Children are much more likely to become homeowners if their parents already own a home. But is the bank of Mum and Dad running dry? New analysis from Hamptons using Skipton Building Society data reveals that other family members beyond parents are increasingly lending their financial support to first-time buyers.
So far this year siblings made up a record 11% of family members contributing to first-time buyer deposits, more than double the share recorded five years ago (5%) and surpassing grandparents’ contribution (8%) for the first time. They gave an average of £10,250 to their sibling which comes against a backdrop of high inflation and rising rents limiting a first-time buyer’s ability to save for a deposit. These siblings are highly likely to already be homeowners who want to help their younger brother or sister take their first step onto the property ladder.

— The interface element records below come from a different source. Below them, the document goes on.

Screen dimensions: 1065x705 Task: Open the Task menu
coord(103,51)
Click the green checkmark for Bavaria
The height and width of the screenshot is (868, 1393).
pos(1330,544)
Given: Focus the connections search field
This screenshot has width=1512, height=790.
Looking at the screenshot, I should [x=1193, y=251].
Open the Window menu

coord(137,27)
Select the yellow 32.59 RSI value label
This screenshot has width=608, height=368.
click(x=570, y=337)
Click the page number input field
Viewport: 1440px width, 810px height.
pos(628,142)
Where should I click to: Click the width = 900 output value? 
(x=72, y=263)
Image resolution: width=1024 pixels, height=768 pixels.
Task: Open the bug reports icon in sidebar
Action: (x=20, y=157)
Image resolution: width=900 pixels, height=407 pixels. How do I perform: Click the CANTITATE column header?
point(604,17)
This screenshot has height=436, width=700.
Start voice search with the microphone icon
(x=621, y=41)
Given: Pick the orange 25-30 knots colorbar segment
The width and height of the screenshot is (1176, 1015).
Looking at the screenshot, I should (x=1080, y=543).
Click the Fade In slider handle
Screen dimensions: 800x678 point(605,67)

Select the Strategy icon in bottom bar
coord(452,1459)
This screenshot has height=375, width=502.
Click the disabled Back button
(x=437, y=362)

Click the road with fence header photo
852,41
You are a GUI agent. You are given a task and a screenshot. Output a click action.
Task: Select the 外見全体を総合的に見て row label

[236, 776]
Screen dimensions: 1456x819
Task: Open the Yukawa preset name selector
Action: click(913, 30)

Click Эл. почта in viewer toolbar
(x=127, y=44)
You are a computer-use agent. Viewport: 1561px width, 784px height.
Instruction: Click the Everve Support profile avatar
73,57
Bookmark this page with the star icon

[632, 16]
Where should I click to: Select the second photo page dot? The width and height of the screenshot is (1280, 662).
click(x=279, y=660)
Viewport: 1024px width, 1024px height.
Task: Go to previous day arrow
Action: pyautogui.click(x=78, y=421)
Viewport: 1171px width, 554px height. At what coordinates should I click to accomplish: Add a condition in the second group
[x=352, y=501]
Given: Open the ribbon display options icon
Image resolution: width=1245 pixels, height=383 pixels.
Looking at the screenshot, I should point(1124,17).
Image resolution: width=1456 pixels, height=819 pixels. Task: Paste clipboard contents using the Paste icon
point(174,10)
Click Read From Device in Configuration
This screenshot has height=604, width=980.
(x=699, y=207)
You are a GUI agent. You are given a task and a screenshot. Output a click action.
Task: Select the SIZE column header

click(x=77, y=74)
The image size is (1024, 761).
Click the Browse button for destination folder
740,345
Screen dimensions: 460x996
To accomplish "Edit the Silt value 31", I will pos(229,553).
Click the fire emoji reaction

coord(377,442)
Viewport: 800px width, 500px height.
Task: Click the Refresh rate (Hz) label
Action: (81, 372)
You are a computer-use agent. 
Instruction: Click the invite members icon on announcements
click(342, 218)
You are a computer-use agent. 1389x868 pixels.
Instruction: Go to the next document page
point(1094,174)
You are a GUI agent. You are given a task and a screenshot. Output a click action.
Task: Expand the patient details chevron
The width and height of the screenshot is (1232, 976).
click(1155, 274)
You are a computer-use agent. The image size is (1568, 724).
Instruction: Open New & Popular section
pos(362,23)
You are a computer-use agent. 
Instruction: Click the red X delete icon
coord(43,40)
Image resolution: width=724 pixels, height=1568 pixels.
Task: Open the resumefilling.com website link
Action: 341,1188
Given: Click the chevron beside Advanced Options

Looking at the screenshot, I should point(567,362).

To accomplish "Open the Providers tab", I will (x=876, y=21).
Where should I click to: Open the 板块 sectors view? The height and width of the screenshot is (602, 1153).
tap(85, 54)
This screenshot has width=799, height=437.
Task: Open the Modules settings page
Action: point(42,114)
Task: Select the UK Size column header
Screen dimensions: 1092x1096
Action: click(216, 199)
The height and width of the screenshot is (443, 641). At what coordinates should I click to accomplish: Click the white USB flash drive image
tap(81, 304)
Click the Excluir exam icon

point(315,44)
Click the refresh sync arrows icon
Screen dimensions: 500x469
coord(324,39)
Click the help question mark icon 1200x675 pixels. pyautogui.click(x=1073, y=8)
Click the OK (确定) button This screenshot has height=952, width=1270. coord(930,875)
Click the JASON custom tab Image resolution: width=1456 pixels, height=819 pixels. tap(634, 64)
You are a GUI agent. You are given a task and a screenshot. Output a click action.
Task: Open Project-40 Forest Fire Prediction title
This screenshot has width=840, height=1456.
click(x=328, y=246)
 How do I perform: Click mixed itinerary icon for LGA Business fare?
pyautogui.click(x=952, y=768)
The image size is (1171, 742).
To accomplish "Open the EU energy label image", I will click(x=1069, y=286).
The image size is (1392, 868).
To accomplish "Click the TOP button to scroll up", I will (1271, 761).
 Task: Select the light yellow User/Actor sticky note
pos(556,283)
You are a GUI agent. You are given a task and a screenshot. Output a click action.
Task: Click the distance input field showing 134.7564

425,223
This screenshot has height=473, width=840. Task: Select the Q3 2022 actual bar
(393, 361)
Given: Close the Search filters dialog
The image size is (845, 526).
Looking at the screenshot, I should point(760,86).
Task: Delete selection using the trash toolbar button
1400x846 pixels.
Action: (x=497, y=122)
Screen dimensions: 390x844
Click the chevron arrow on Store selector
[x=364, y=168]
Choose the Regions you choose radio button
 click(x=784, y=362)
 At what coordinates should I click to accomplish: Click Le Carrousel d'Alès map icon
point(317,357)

Parents remain most likely to gift money towards a child’s deposit, making up 72% of those lending support so far this year. However, this share has gradually declined from a peak of 80% in 2018 as first-time buyers increasingly look to other family members for help. As homeownership rates decline through the generations, younger parents today are less likely to be homeowners than their predecessors, which reduces their ability to withdraw equity from their home to pass on to children. However, they remain the most generous, gifting an average of £15,250 so far in 2023.
After parents and siblings, grandparents were next likely to lend their support and made up 8% of family members putting money towards a deposit this year, slightly down from 9% in 2017 when Skipton’s records began. They gifted an average £10,000 so far this year.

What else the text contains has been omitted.